Waka Komisi II DPR Ingin Wajibkan WNI Memilih pada Pemilu, Ini Kata Pakar Politik UI

1 month ago 33

WAKIL Ketua Komisi II DPR RI Zulfikar Arse Sadikin ingin mewajibkan warga negara Indonesia menggunakan hak pilihnya pada pemilihan umum. Dengan mewajibkan WNI memilih pada pemilu, Zulfikar meyakini kecurangan pemilu, utamanya yang berkaitan dengan penggunaan surat suara, dapat berkurang.

“Wajib. Memilih itu wajib. Kalau tidak memilih, nanti ada denda,” ucap Zulfikar dalam webinar bertajuk ‘Agenda Reformasi Sistem Pemilu di Indonesia’ yang dipantau dari Jakarta, Senin, 9 Desember 2024.

“Ini untuk mengurangi electoral fraud, gitu, ya. Untuk mengurangi perilaku yang tidak bagus,” kata dia menambahkan.

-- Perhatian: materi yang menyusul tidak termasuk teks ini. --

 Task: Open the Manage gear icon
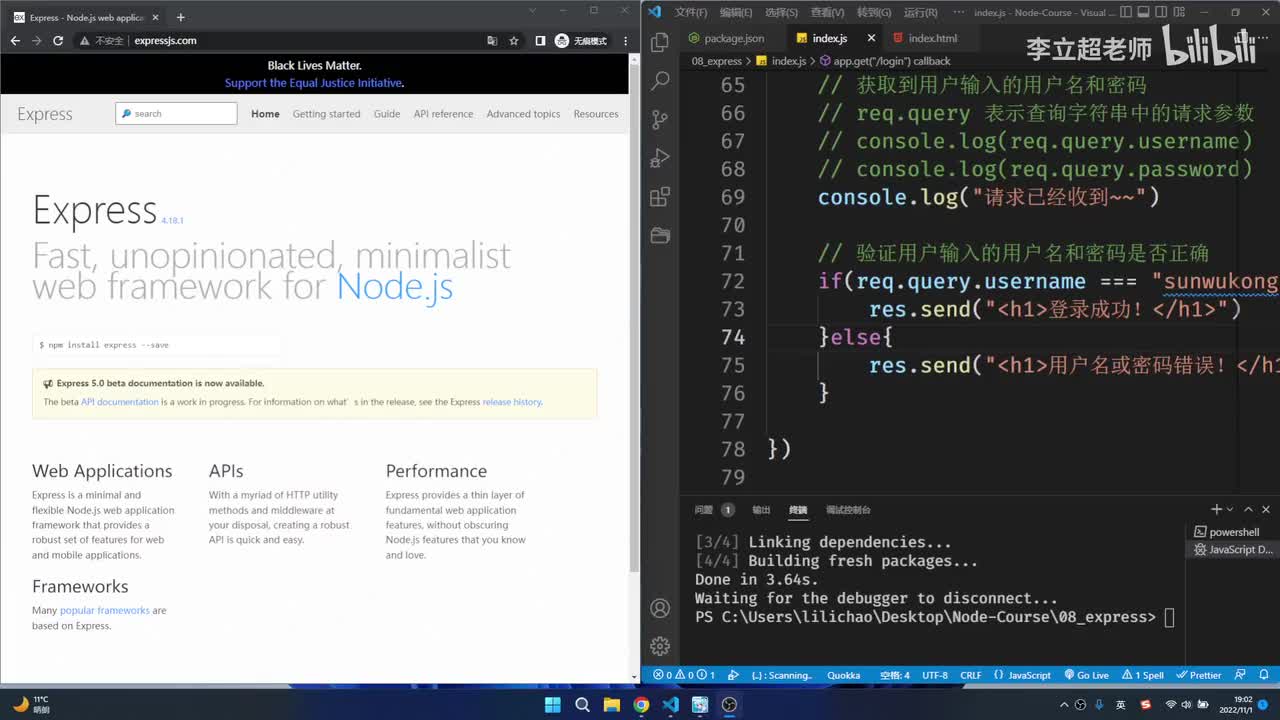[x=660, y=646]
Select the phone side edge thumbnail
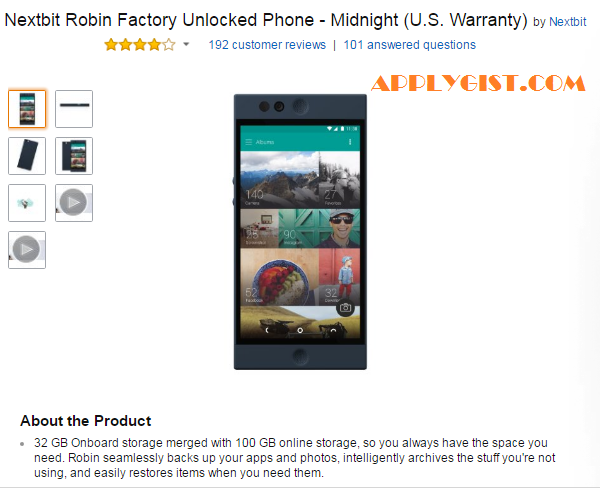This screenshot has height=488, width=600. [x=74, y=109]
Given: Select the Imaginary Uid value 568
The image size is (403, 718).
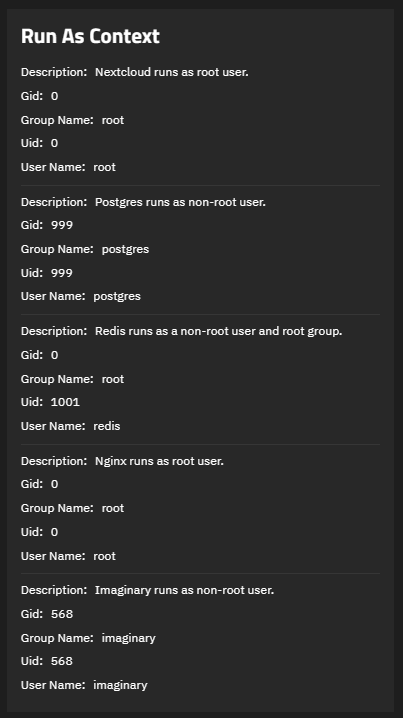Looking at the screenshot, I should coord(62,661).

Dia merujuk pada keberhasilan Australia yang mewajibkan warga negaranya memilih pada pemilu. Di Australia, kata dia, setiap orang yang berusia 18 atau lebih wajib mendaftarkan diri sebagai pemilih, kecuali bila dirinya terganggu mental atau sedang menjalani masa hukuman kurungan lebih 3 tahun. Warga negara Australia yang tidak memilih pada hari pemilu bisa dikenai denda AUD$ 20 atau sekitar Rp 202 ribu.

Seperti dikutip dari situs web Kedutaan Besar Australia di Jakarta, seluruh warga negara Australia yang berusia di atas 18 tahun wajib memberikan suaranya dalam pemilihan umum pemerintah federal atau negara bagian, dan mangkir dari pemilu bisa mendapatkan denda atau tuntutan pidana.

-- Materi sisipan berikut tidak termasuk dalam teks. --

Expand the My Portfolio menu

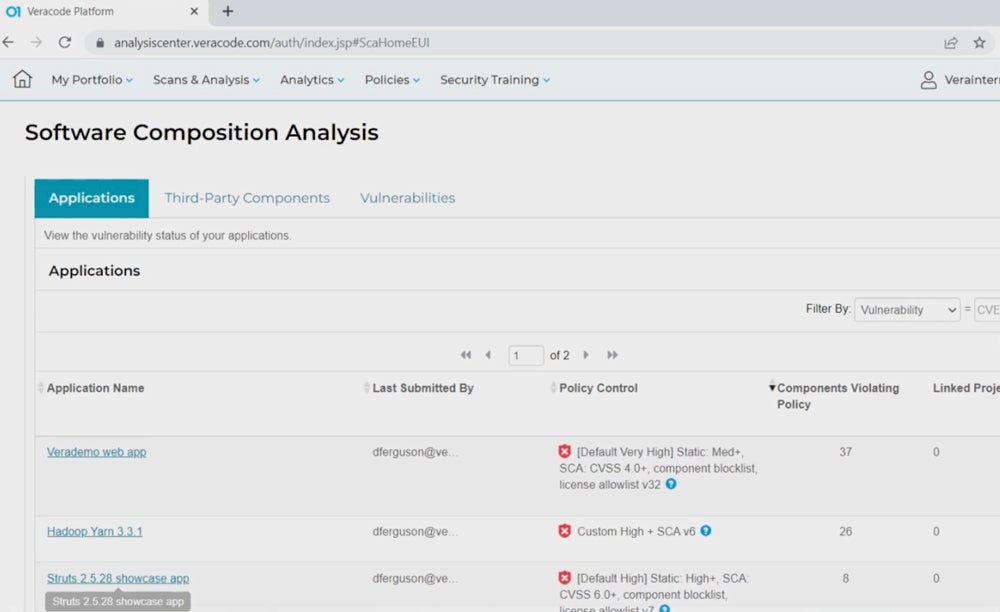(x=91, y=80)
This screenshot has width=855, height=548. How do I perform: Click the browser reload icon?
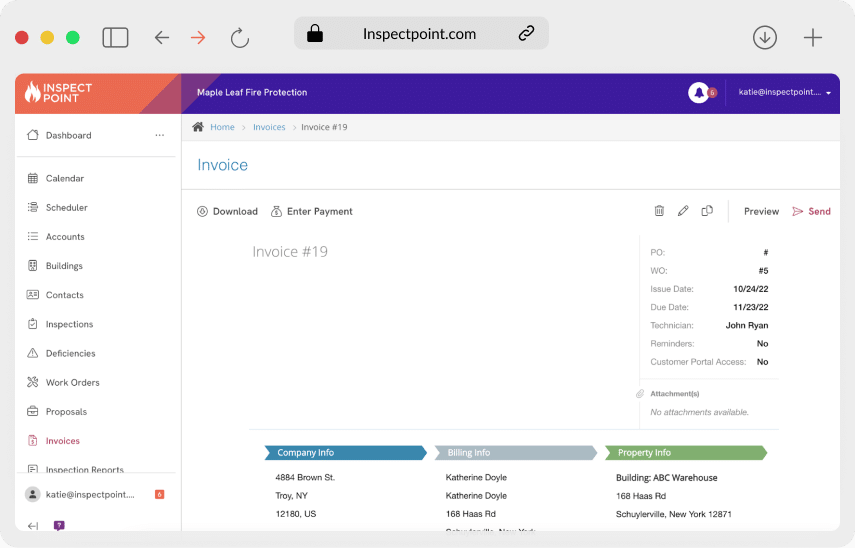point(239,38)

Zulfikar mengatakan, untuk Indonesia, dapat diberlakukan sanksi berupa denda uang atau sanksi administrasi. Hingga saat ini, memilih dalam pemilu di Indonesia merupakan hak, bukan kewajiban. Karena itu, terdapat konsekuensi berupa angka partisipasi masyarakat yang rendah, dan bermuara pada tidak terpakainya sejumlah surat suara.

Selain berniat mewajibkan WNI memilih, Zulfikar juga menginginkan pemilu dibagi menjadi dua kategori, yakni nasional dan daerah dengan jeda hingga dua tahun antarpemilu.

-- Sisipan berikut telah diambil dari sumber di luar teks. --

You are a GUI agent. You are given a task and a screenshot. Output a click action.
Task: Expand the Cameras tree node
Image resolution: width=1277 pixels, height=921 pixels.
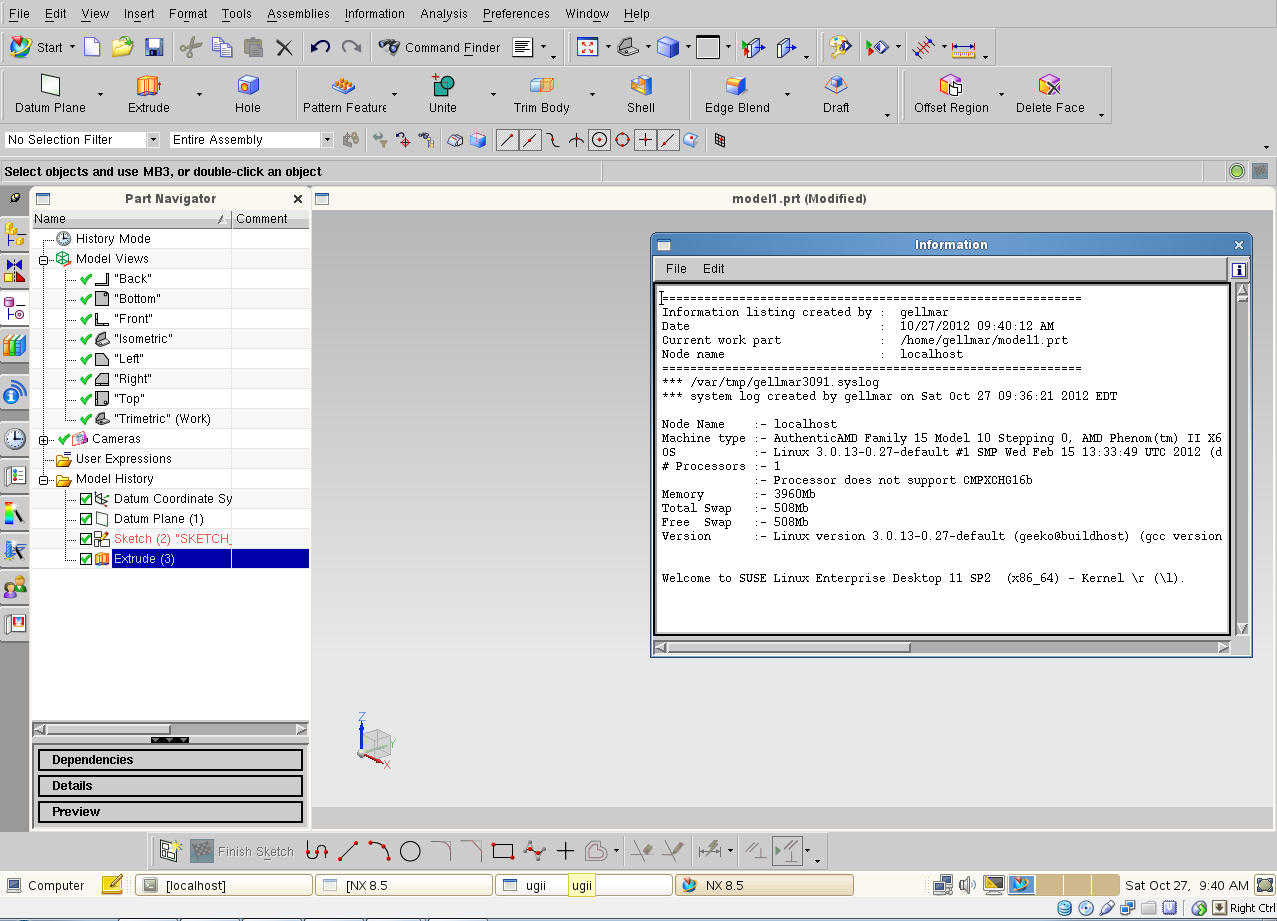pos(43,439)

Berbagai kalangan meyakini penyelenggaraan Pemilu 2024 dan Pilkada 2024 pada tahun yang sama menjadi salah satu penyebab turunnya partisipasi masyarakat dalam memilih. Penurunan partisipasi pemilih terlihat pada perbandingan antara hak pilih yang digunakan pada Pemilu 2024 dengan Pilkada 2024.

Sebelumnya, KPU RI menyatakan partisipasi pemilih pada Pilkada 2024 di bawah 70 persen. Dalam pernyataannya di Jakarta pada Jumat, 29 November 2024, Komisioner KPU August Mellaz mengatakan angka tersebut masih dapat dikategorikan normal. Namun pada 23 November 2024, Komisioner KPU Idham Holik mengungkapkan lembaganya menargetkan tingkat partisipasi pemilih pada Pilkada 2024 mencapai 82 persen.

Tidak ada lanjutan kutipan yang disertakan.